Logo Assembly Logo Hemicycle

Mécanisme de 'suivi de la démocratie' de l'UE : les '47' doivent renforcer la coordination politique tout en conservant la 'primauté' sur l’évaluation des valeurs fondamentales

Alors que l’UE envisage de mettre en place un nouveau mécanisme de suivi de la démocratie pour ses propres Etats membres, le Conseil de l’Europe devrait renforcer la coordination politique avec l’UE tout en conservant sa « primauté » dans l’évaluation du respect des valeurs fondamentales communes par les Etats membres et non membres de l’UE, a proposé la Commission du Règlement de l’APCE.

Dans un projet de résolution, basé sur un rapport de Petra De Sutter (Belgique, SOC), la commission a déclaré que la création d’un éventuel mécanisme permanent de l’UE pour superviser la situation de la démocratie, de l’Etat de droit et des droits de l’homme - comme proposé récemment par le Parlement européen - était, de son point de vue, une réponse « légitime et cohérente » aux préoccupations relatives à un déficit démocratique dans plusieurs de ses Etats membres.

Cependant, elle a ajouté : « les deux organisations ont la responsabilité partagée de maintenir l’efficacité de leurs cadres juridiques respectifs, en veillant à ce que tout chevauchement de compétences ne crée pas de conflit, et que cet ensemble de valeurs fondamentales et de principes communs ne soient pas interprétés de manière autonome ni par l’Union européenne ni par le Conseil de l’Europe ».

Si elle décide de mettre en place un tel mécanisme, l’UE devrait continuer à utiliser les normes du Conseil de l’Europe comme « indicateurs de référence » pour les droits de l’homme et l’Etat de droit sur le continent - conformément à un récent mémorandum d’accord entre les deux organisations - afin d’éviter les doubles emplois ou les divergences de vues, ont indiqué les parlementaires.

L’UE devrait également être invitée à tenir compte des recommandations des organes consultatifs ou de suivi du Conseil de l’Europe et à se concerter avec eux pour assurer la « cohérence des points de vue et des conclusions » lorsqu’elle évalue la conformité de ses propres Etats membres aux normes communes.

La commission a également demandé à l’organe ministériel du Conseil de l’Europe d’évaluer régulièrement les différentes initiatives de l’UE, de mener un dialogue plus direct avec les institutions européennes concernées et de mettre en place un organe de coordination régulière entre les deux organisations.
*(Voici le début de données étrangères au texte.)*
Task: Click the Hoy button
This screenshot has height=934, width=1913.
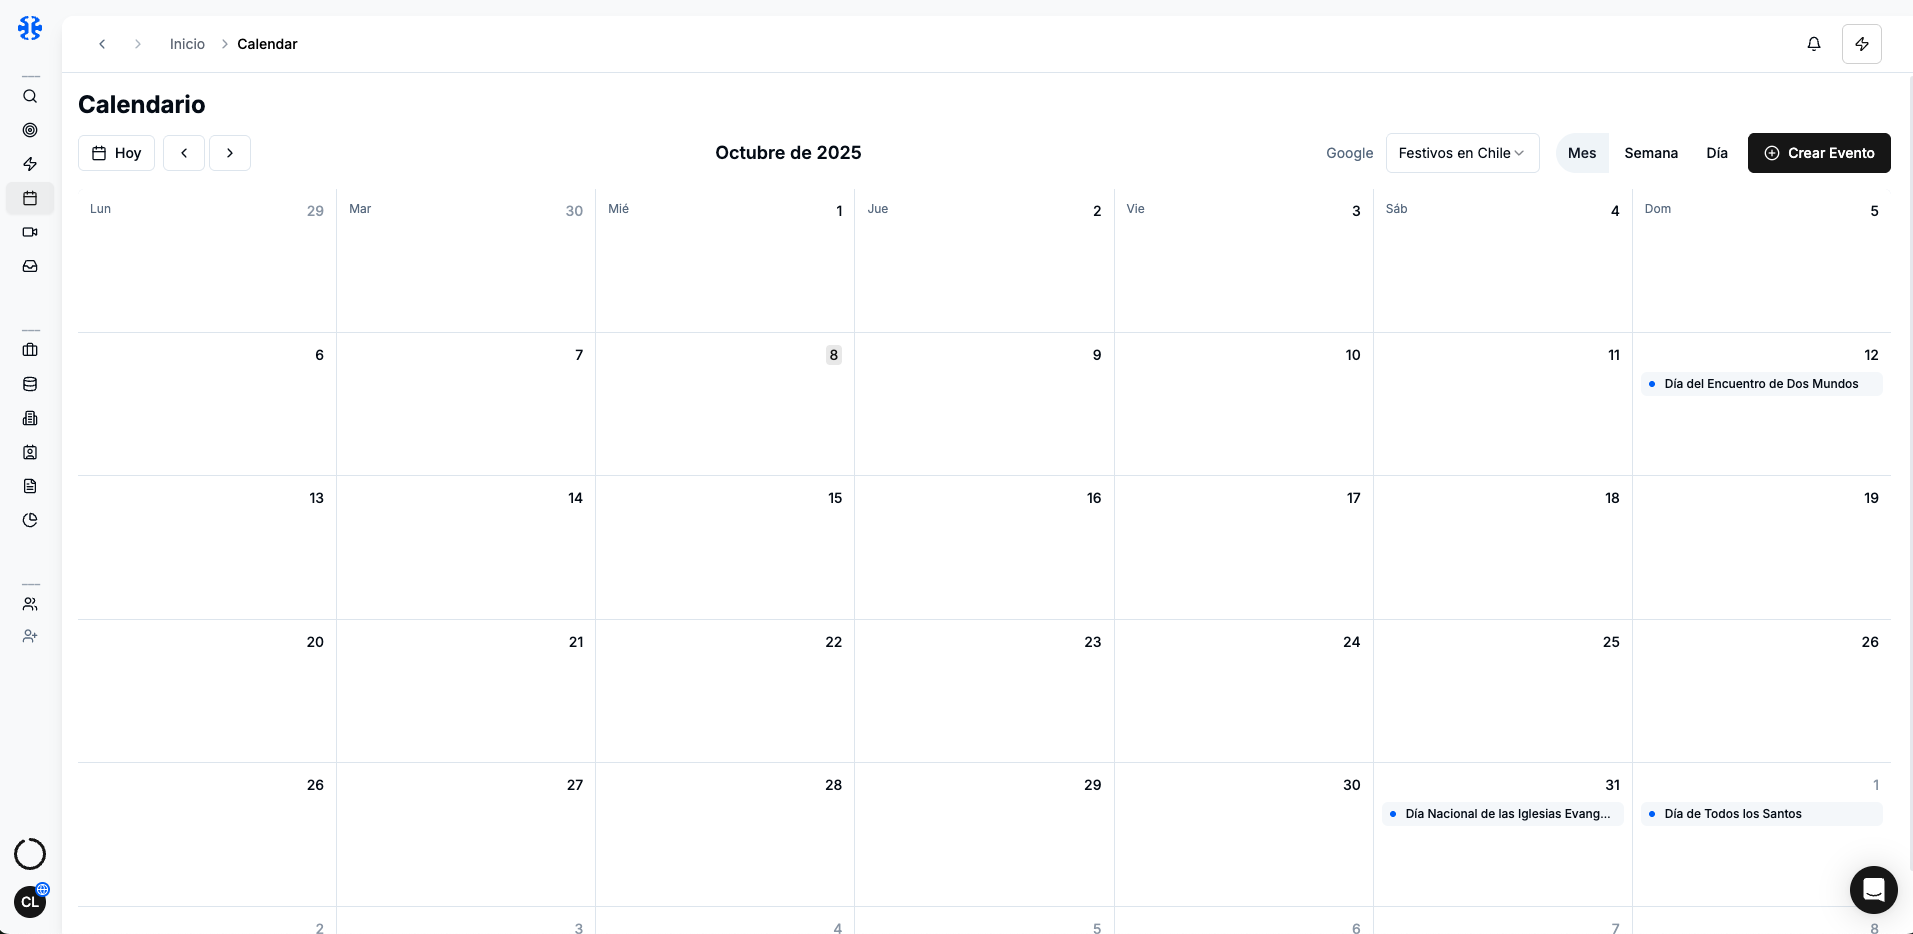Action: [x=116, y=153]
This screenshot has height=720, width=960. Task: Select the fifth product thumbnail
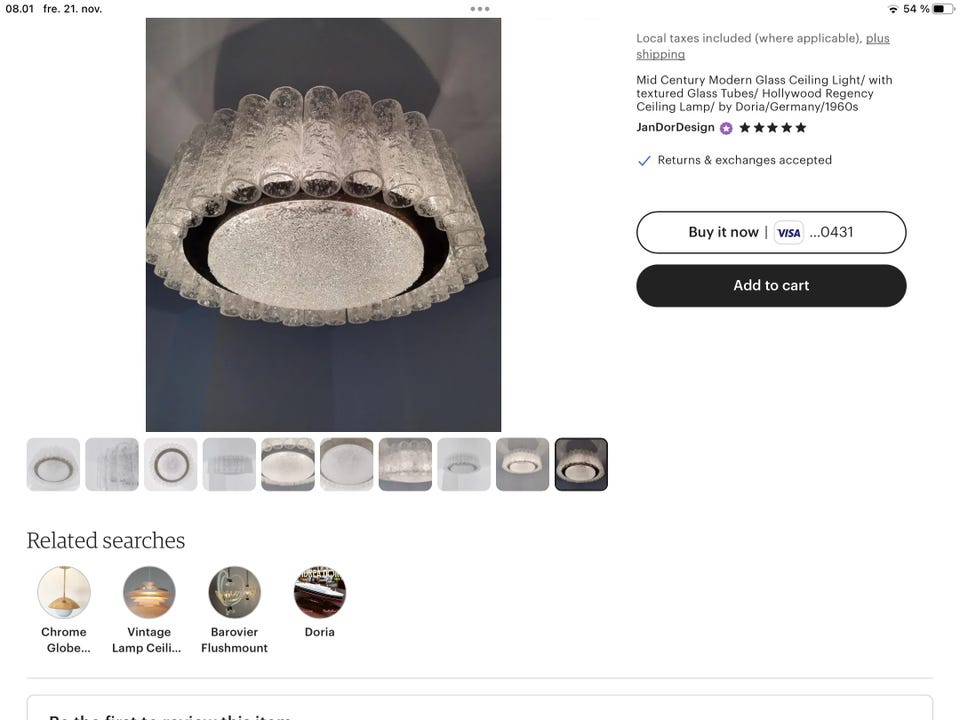pos(288,464)
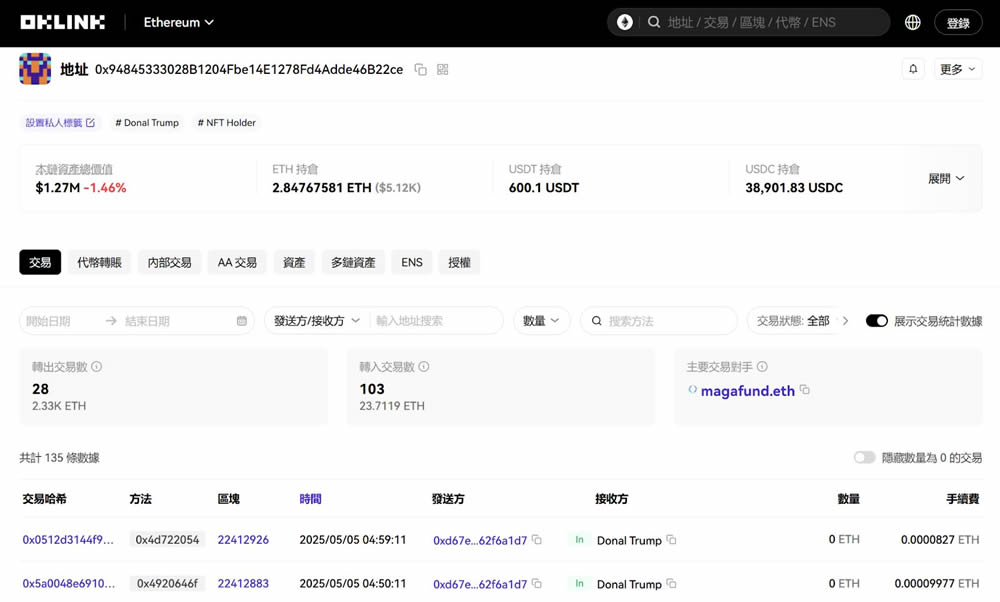
Task: Open the Ethereum network selector
Action: 177,21
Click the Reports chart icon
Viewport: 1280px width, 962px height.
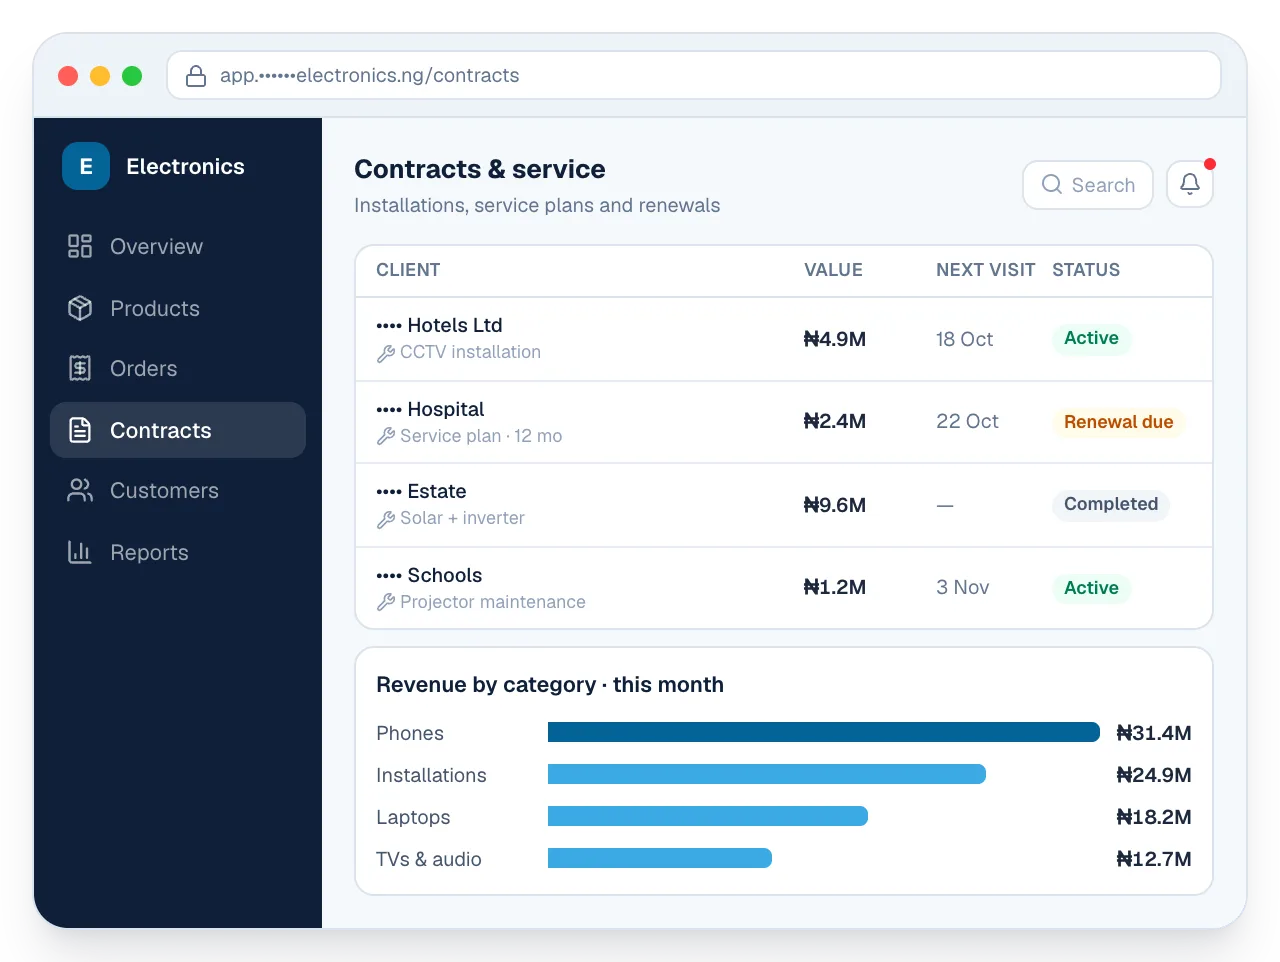(x=80, y=552)
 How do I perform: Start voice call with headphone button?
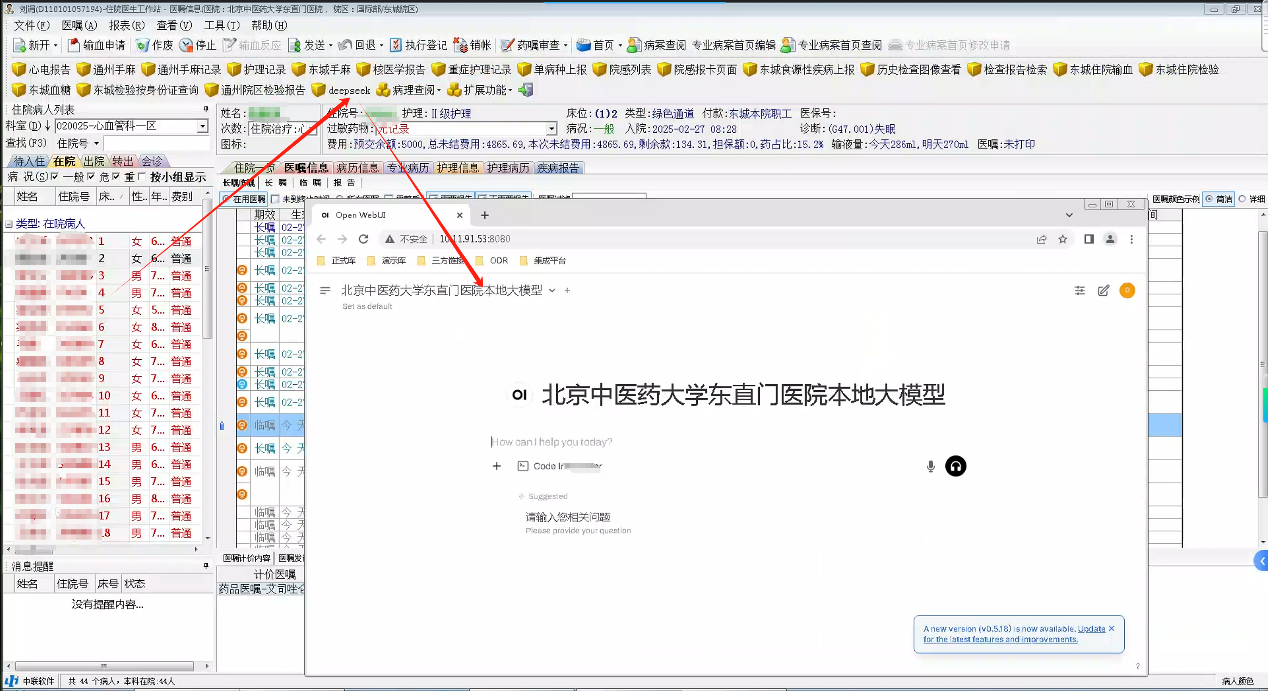coord(956,466)
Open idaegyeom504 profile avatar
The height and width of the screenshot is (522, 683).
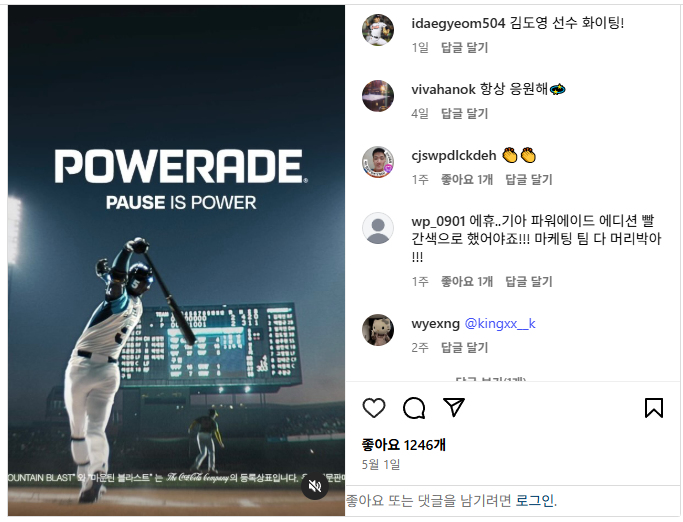[378, 30]
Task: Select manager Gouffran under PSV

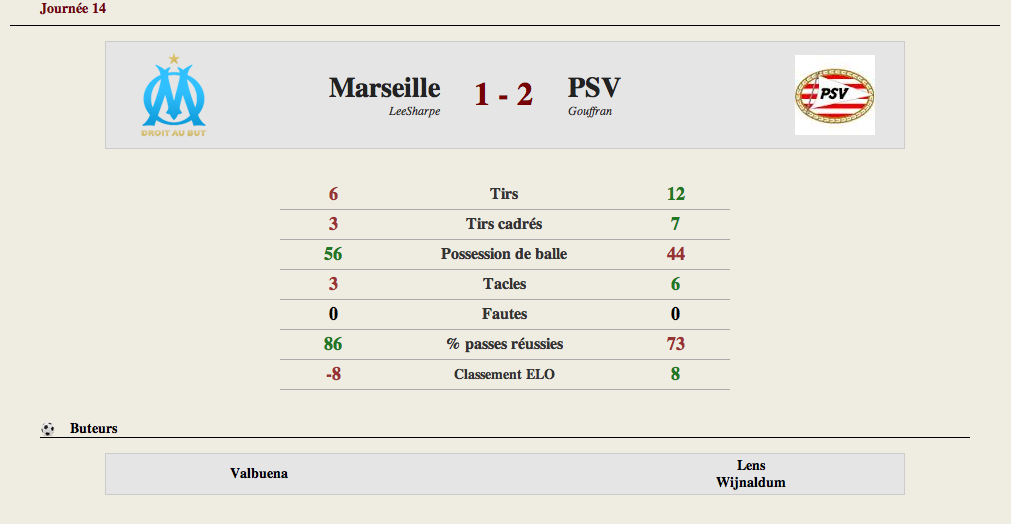Action: click(x=590, y=111)
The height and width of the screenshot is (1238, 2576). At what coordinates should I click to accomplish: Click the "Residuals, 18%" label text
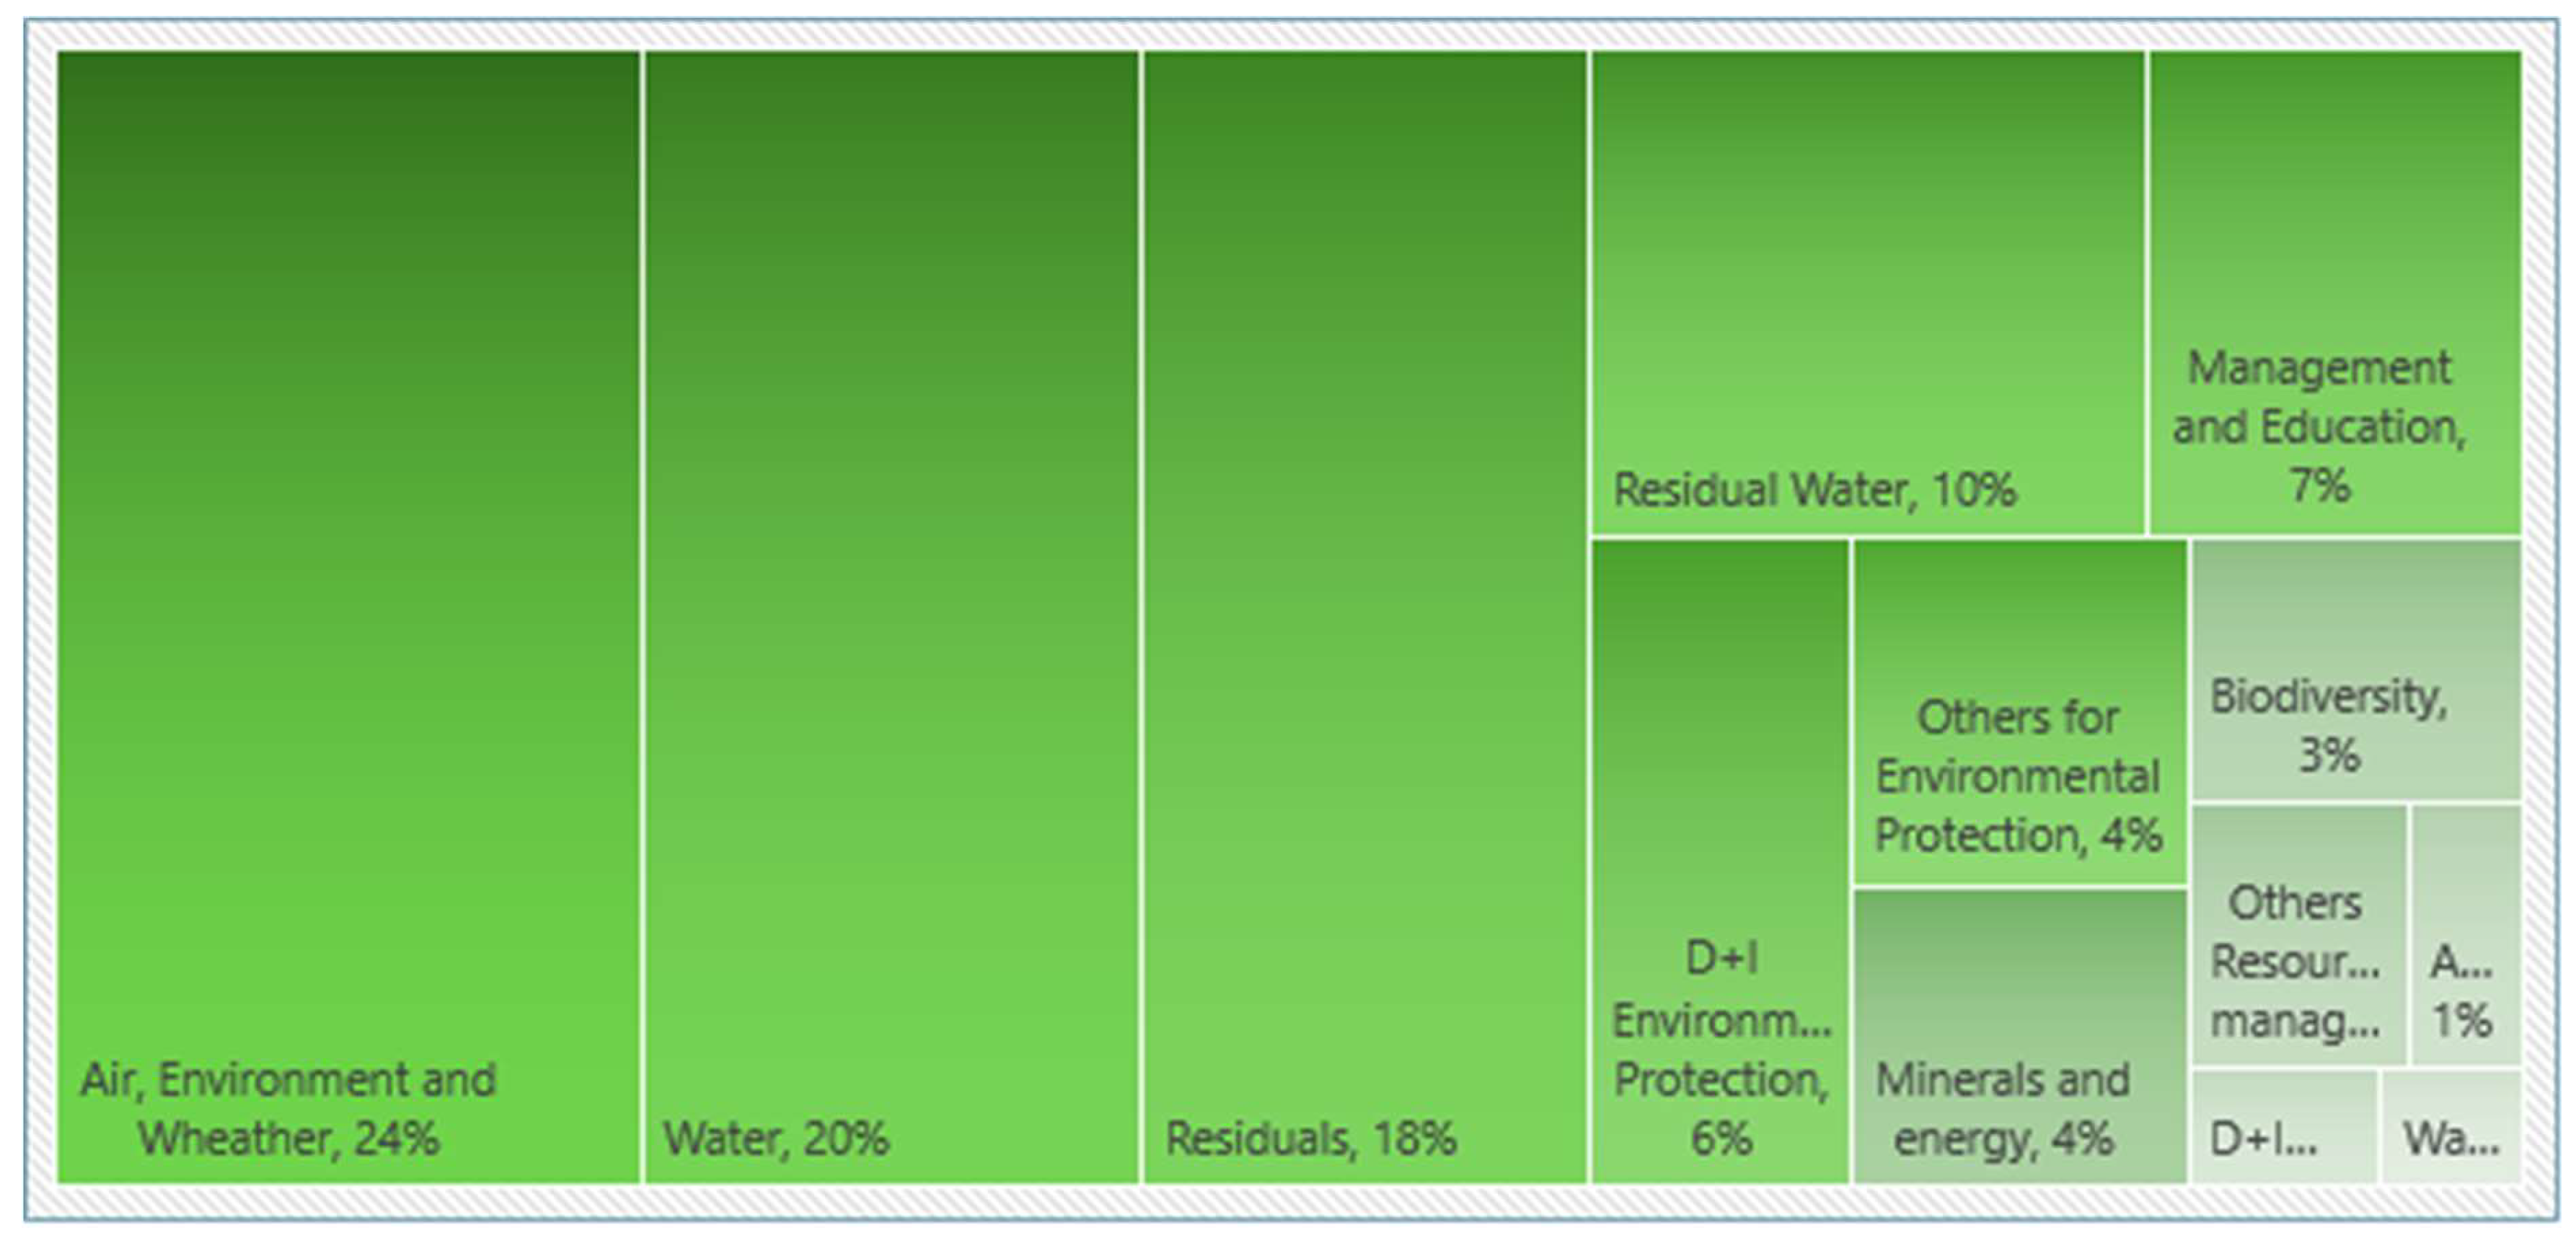coord(1310,1139)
Pour sa part, l’Assemblée devrait inviter l’UE à coopérer à la mise en place d’un « débat parlementaire annuel sur l’Etat de droit » qui pourrait « mieux informer » les parlements nationaux des conclusions et recommandations des deux organisations dans le domaine des droits de l’homme, de l’Etat de droit et de la démocratie.

Le rapport de la commission doit être débattu par l’Assemblée plénière le mardi 9 avril lors de sa session plénière de printemps.